Gene Berdichevsky, the co-founder and CEO of Sila Nanotechnologies and an early employee at Tesla, is among those who are skeptical that solid-state batteries are going to upset that paradigm. “Solid-state technology is like fuel-cell cars,” Berdichevsky says. “We’ll put some on the road. And it’ll be meaningless from a global production capacity [standpoint].”

Solid-state batteries work along many of the same principles as lithium-ion batteries, except instead of using a liquid solution as an electrolyte (the component that transfers ions between the battery’s positive and negative electrodes, creating the battery’s charge), they use a solid. That increases the battery energy density, meaning that batteries can be smaller and lighter, allowing manufacturers to make EVs with longer range. Those batteries can also handle higher voltages to charge faster, and have a reduced risk of catching fire.

Berdichevsky has a horse in this race. Sila Nanotechnologies is marketing a technology that replaces conventional graphite battery anodes with a nanoengineered silicon material. Making this switch, the company says, can improve battery performance by 20%, with potential for the chemistry—which can store more lithium ions than graphite and move them across the battery’s membrane faster—to double those improvements in future years. He makes a compelling case that his technology, or technologies like his, could steal solid-state’s thunder.

That’s because solid-state batteries will require a completely different production system than conventional lithium-ion batteries. Manufacturers are already making huge investments in factories to produce more of these legacy batteries as EV adoption rapidly scales up around the world.

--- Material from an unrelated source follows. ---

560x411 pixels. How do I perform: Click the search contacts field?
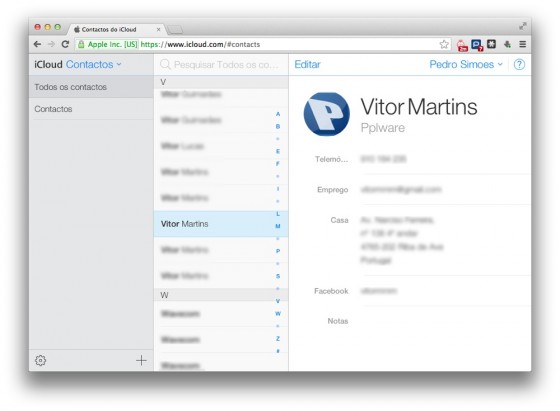[x=221, y=65]
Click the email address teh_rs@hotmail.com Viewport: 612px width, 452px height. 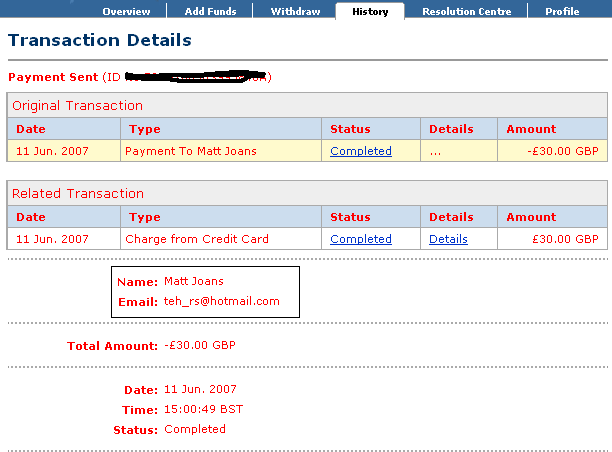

So, technologies like Sila’s—which can be slotted into existing facilities to improve battery performance, rather than requiring manufacturers to build whole new facilities—could have a big advantage, even if they don’t immediately deliver on all of solid-state’s theoretical improvements.

On Dec. 11, Sila signed a commercial agreement with Panasonic, one of the world’s largest EV battery-makers, to supply the giant with silicon anode materials. (Sila declined to say how much battery material they are delivering, or at what price. They say they’ll start production of the anode material in 2025.) Berdichevsky takes that deal, along with a supply deal his company signed with Mercedes last year, as some confirmation of his perspective: that incremental developments with lower upfront costs are going to win out over a wholesale technological shift. Other carmakers are also looking for improvements with silicon, with both GM and Porsche looking to roll out vehicles with silicon batteries in the near future.

Berdichevsky cites the case of Solyndra, which promised to deliver next generation thin-film solar panels in the late 2000s. Theoretically, the company’s technology had a lot to offer over the established solar technology. But in practice, Solyndra struggled to outcompete the ever-growing economies of scale of an already huge conventional manufacturing base, and it filed for bankruptcy in 2011. A similar dynamic, Berdichevsky says, could play out in solid-state.

“History doesn’t always repeat itself,” he says. “But it sure as hell rhymes when it comes to technology development.”